The spider plant or sometimes called the airplane plant makes for an excellent house plant. Their toughness makes them great houseplants for beginners.
The Chlorophytum comosum (the botanical name) is one of the most common yet popular houseplants. NASA considers spider plants one of the houseplants known as the “Top Clean Air Plants.”
These sturdy indoor houseplants make spiders plants wonderful “test plants” for those looking to learn about house plant care.
“Spider plant care” is not only easy, but most of the time only flat out neglect can kill them.
Overall, the Chlorophytum is a quick grower putting out “babies” on long stalks, variegated strap like leaves coming from its center of the plant.
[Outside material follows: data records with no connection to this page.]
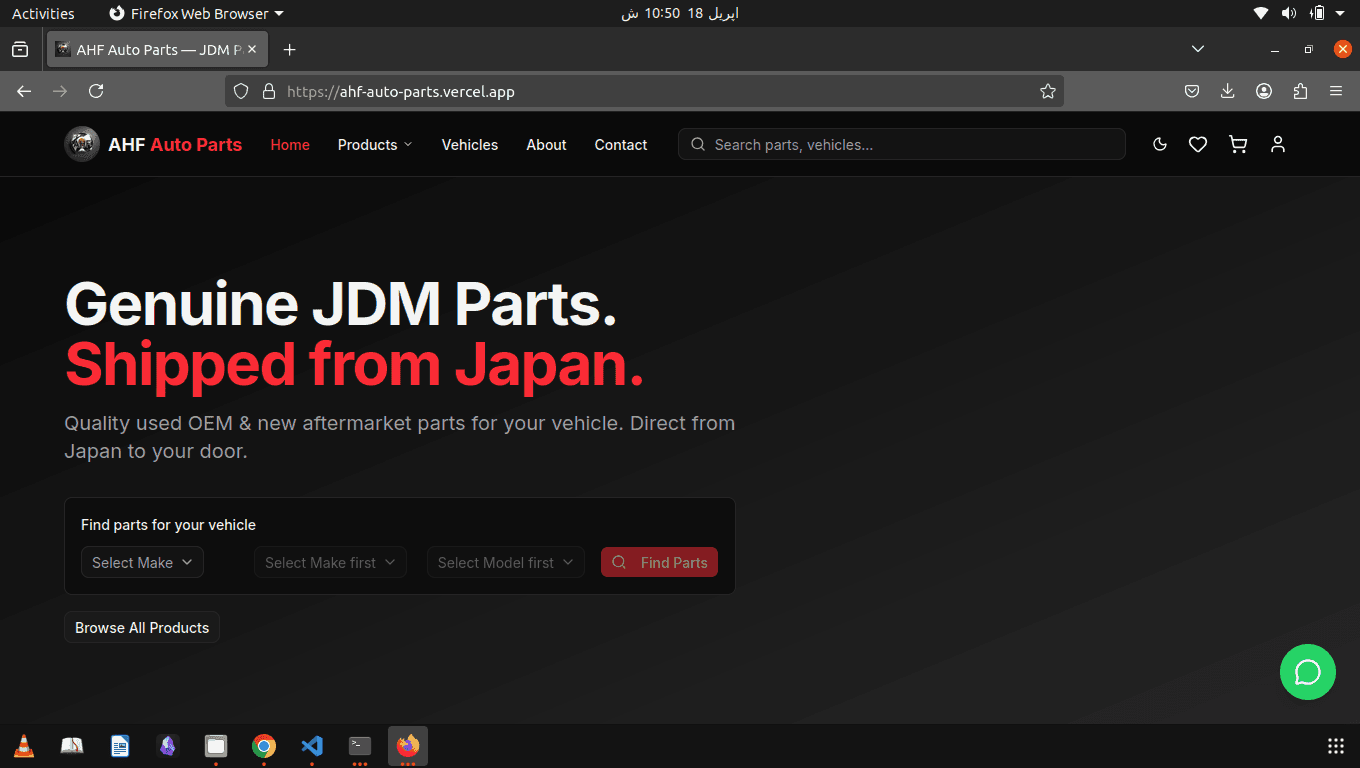Click the AHF Auto Parts logo

pyautogui.click(x=152, y=144)
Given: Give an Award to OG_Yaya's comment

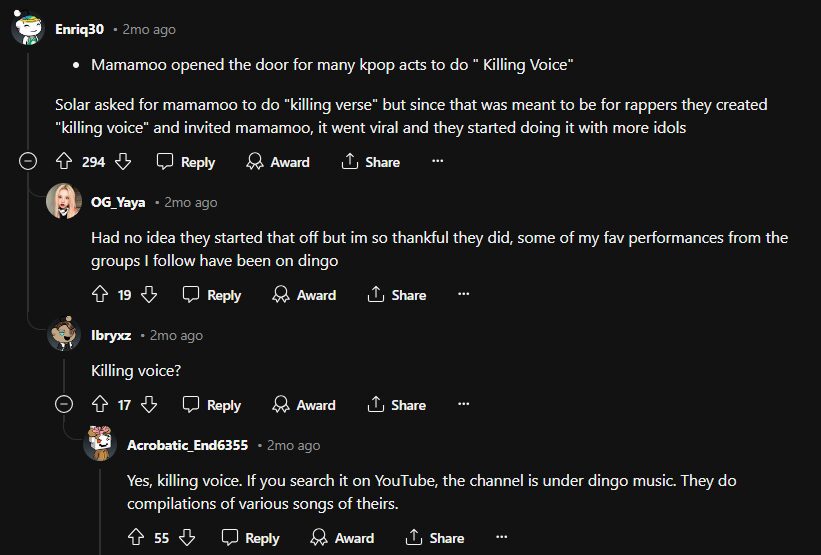Looking at the screenshot, I should click(304, 294).
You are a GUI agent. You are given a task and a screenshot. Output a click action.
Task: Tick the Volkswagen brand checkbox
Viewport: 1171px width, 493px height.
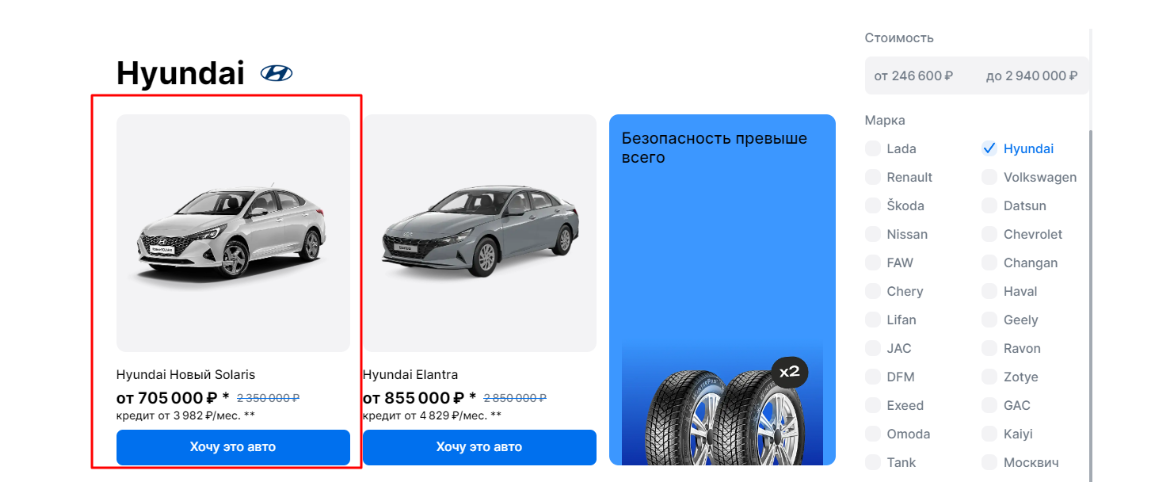(989, 177)
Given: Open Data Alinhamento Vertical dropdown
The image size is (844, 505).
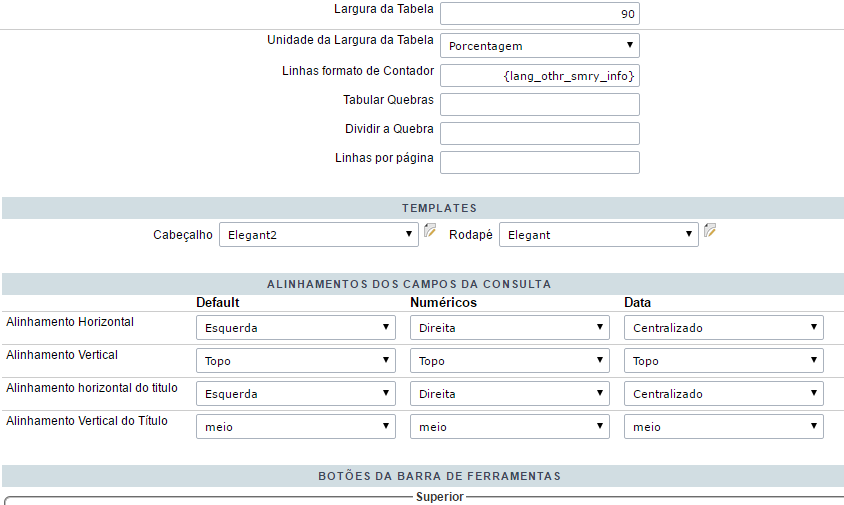Looking at the screenshot, I should point(724,361).
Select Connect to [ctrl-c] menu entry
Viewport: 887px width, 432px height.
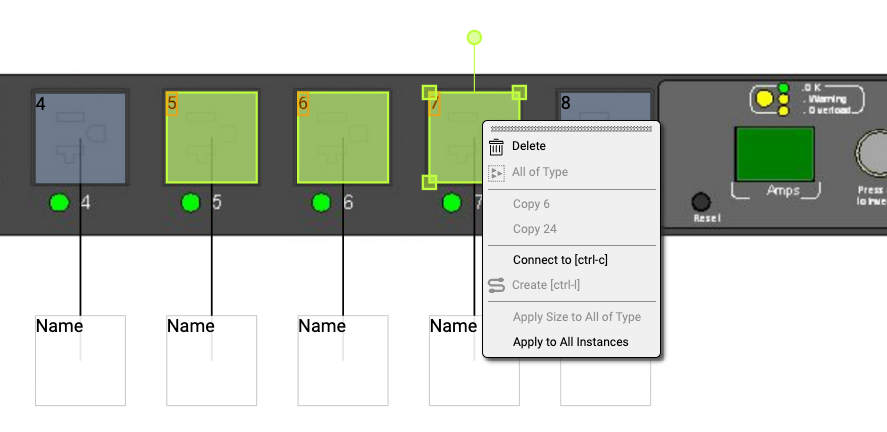(560, 260)
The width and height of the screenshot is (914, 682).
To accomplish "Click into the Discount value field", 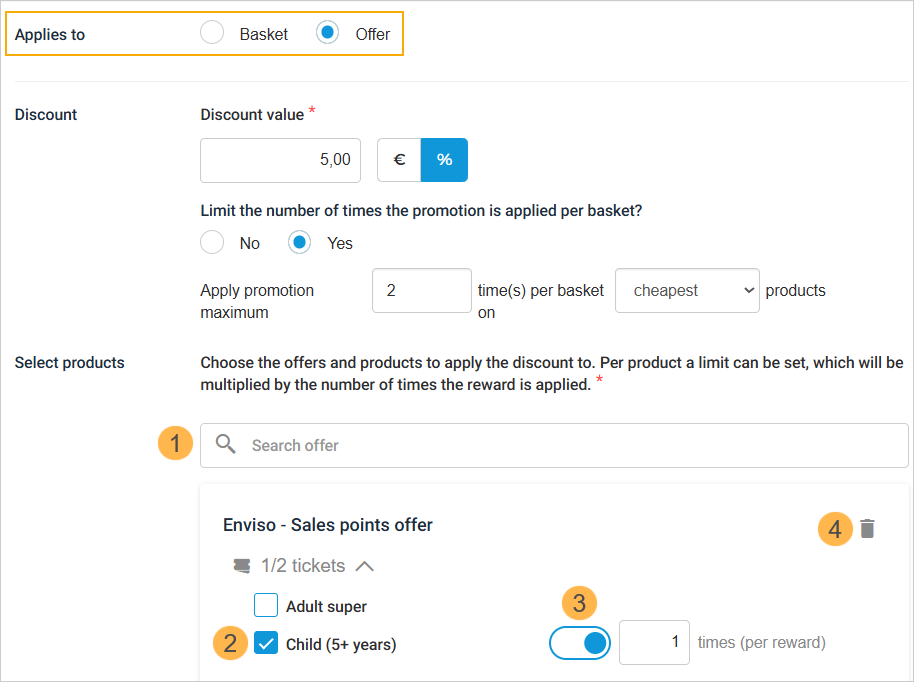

Their spider-like leaves on long stems originate from the plants’ center with usually green edges and a white stripe running down the middle.
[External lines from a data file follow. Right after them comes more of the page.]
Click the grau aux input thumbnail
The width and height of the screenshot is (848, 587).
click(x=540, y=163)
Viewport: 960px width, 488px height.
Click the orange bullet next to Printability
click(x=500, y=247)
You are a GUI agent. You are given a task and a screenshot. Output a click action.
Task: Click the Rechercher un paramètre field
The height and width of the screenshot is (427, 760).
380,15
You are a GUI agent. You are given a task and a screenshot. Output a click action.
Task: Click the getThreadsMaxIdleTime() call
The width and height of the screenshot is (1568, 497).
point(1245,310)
Some varieties have white edges and a green central stripe. When buying “spiders” look for clean, untorn leaves with no brown tips.
Most of the time the Chlorophytum plants seem to find its home indoors as a hanging spider plant in a basket where it makes an attractive display.
As the “airplane plant” throws out long stalks or stems it will produce small flowers followed by the decorative hanging “babies.” The plantlets make propagation a simple task.
Replant and transplant young plants when rooted outdoors for use in summer bedding, but when planted this way plants will need protection from direct sun.
The Chlorophytum originates from South Africa and grows easily in hydroculture (growing in rocks).
Keep it well fed and pot-bound. When stems fill the pot, and when the white, wormlike rhizomes bulge over the surface, plants will divide easily.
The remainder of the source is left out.